At Tuesday night’s Northampton Board of Supervisors meeting, District 1 Supervisor Mr. Granville Hogg made a motion for County Attorney Bruce Jones to be directed to file a writ of Centiorari for the circuit court to review the recent decision by the Board of Zoning Appeals regarding the approval of an “oyster watch house” at Salt Grove. The motion did not receive a second, and failed.
According to Hogg, the decision by the BZA is an attempt “rewrite the history of the Eastern Shore all in the guise of economic development. In this case the BZA desires to rewrite the historical and local definition of an oyster watch house”.
Hogg argues that rather than calling the proposed land-use what it really is, the BZA wishes to label the land use as something that it does not conform to. Northampton County “has a comprehensive land-use plan and the zoning ordinance and has a process for amending the zoning ordinance in order to accommodate such use if the citizens desire such use within Northampton County.”
A major violation, according to Hogg was that the applicant employed an architect to describe the “net useable area” of the structure, which is significantly less than the overall square footage of the exterior dimensions of the structure.
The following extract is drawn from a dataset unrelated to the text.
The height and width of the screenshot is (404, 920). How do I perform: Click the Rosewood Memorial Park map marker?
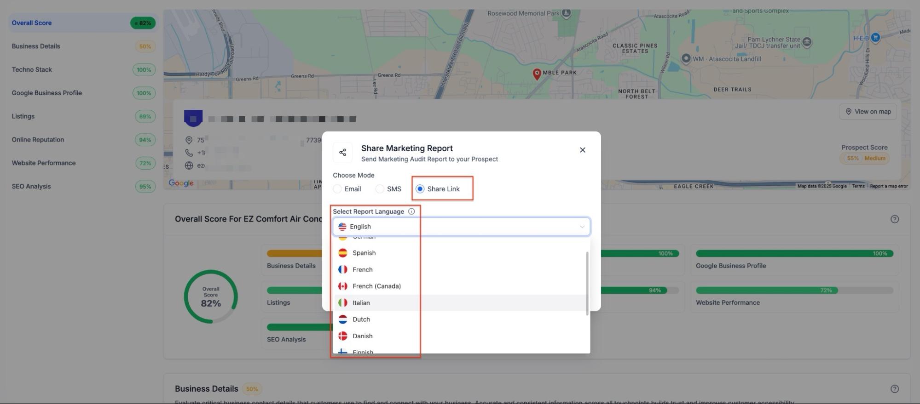pyautogui.click(x=567, y=13)
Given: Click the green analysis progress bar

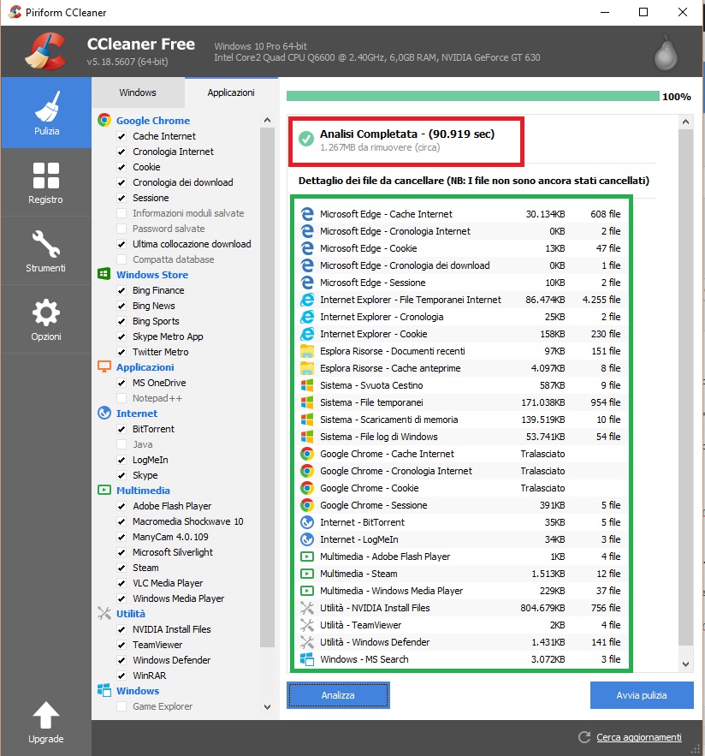Looking at the screenshot, I should pyautogui.click(x=472, y=97).
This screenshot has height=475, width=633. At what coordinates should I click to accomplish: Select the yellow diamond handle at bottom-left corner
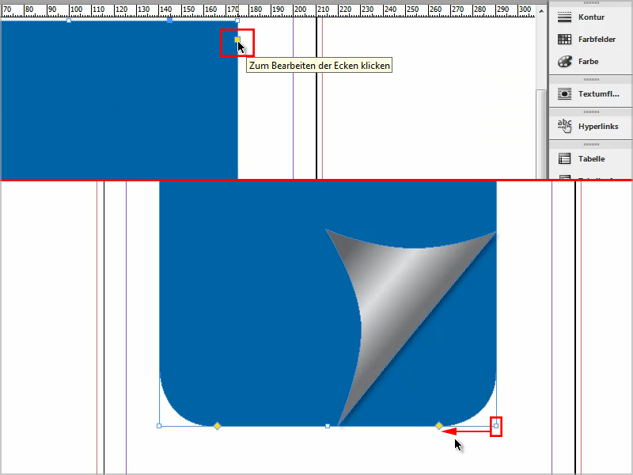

By limiting the square footage,which includes the outdoor porch and patio, the BZA was able to say that the structure complies with the maximum allowable for an oyster watch house.
In Northampton, the assessment prepared by the county appraiser in The Commissioner of the Revenues office does not appraise structures by “net useable area”. Hogg complains that the Board of Zoning Appeals disregarded the methodology used historically for assessing the property of all the other taxpayers only to accommodate this particular application.
Using aerial photographs on the county tax map, Hogg points out that the applicant has no oyster ground leases in the area, so why the need for a watch house?
“It is our obligation to maintain the intent of the Comprehensive Land Use Plan and the Zoning Ordinance. Given the facts it is appropriate for the decision to be reviewed by the circuit court judge,” Hogg said.
Michael Dziubinski says
Kudos to Mr Hogg, too bad that other Supervisors apparently did not see their way clear to address the violations that Mr Hogg noted.